**Goal of the exercise**. Leaving nothing out, set down all the data exactly.

**Source material**.
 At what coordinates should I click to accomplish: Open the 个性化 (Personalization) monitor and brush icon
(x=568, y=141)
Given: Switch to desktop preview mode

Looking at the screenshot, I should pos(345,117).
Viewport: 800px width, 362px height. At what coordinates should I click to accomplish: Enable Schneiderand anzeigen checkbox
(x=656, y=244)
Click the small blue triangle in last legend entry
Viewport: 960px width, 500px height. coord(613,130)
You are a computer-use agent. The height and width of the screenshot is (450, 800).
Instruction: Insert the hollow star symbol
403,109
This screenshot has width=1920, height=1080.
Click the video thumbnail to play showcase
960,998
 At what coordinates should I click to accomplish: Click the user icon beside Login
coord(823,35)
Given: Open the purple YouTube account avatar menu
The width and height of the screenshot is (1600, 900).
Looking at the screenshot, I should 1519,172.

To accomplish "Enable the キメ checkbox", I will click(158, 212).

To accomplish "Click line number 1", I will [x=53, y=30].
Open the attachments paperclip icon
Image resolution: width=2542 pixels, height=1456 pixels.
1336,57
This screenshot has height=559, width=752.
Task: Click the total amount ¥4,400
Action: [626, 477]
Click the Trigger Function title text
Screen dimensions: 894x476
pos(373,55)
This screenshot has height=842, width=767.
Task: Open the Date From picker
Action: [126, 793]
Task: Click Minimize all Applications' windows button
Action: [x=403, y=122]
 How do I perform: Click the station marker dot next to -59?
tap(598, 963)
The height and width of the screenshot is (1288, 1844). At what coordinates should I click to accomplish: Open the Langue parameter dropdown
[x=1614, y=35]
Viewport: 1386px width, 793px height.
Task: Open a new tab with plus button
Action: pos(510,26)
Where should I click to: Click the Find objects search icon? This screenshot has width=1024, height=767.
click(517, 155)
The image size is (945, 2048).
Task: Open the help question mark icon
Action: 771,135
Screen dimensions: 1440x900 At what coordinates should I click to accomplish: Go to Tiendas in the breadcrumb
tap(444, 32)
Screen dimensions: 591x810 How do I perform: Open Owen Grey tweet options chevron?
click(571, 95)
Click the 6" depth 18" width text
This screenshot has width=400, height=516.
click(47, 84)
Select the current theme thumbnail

**Solution**.
 At what coordinates should I click to accomplish: Open the 个性化 (Personalization) monitor and brush icon
(x=568, y=141)
Given: Switch to desktop preview mode

Looking at the screenshot, I should pos(345,117).
Viewport: 800px width, 362px height. At what coordinates should I click to accomplish: Enable Schneiderand anzeigen checkbox
(x=656, y=244)
Click the small blue triangle in last legend entry
Viewport: 960px width, 500px height. coord(613,130)
You are a computer-use agent. The height and width of the screenshot is (450, 800).
Instruction: Insert the hollow star symbol
403,109
This screenshot has width=1920, height=1080.
Click the video thumbnail to play showcase
960,998
 At what coordinates should I click to accomplish: Click the user icon beside Login
coord(823,35)
Given: Open the purple YouTube account avatar menu
The width and height of the screenshot is (1600, 900).
Looking at the screenshot, I should 1519,172.

To accomplish "Enable the キメ checkbox", I will click(158, 212).

To accomplish "Click line number 1", I will [x=53, y=30].
Open the attachments paperclip icon
Image resolution: width=2542 pixels, height=1456 pixels.
1336,57
This screenshot has height=559, width=752.
Task: Click the total amount ¥4,400
Action: [626, 477]
Click the Trigger Function title text
Screen dimensions: 894x476
pos(373,55)
This screenshot has height=842, width=767.
Task: Open the Date From picker
Action: [126, 793]
Task: Click Minimize all Applications' windows button
Action: [x=403, y=122]
 How do I perform: Click the station marker dot next to -59?
tap(598, 963)
The height and width of the screenshot is (1288, 1844). At what coordinates should I click to accomplish: Open the Langue parameter dropdown
[x=1614, y=35]
Viewport: 1386px width, 793px height.
Task: Open a new tab with plus button
Action: pos(510,26)
Where should I click to: Click the Find objects search icon? This screenshot has width=1024, height=767.
click(517, 155)
The image size is (945, 2048).
Task: Open the help question mark icon
Action: 771,135
Screen dimensions: 1440x900 At what coordinates should I click to accomplish: Go to Tiendas in the breadcrumb
tap(444, 32)
Screen dimensions: 591x810 How do I perform: Open Owen Grey tweet options chevron?
click(571, 95)
Click the 6" depth 18" width text
This screenshot has width=400, height=516.
click(47, 84)
Select the current theme thumbnail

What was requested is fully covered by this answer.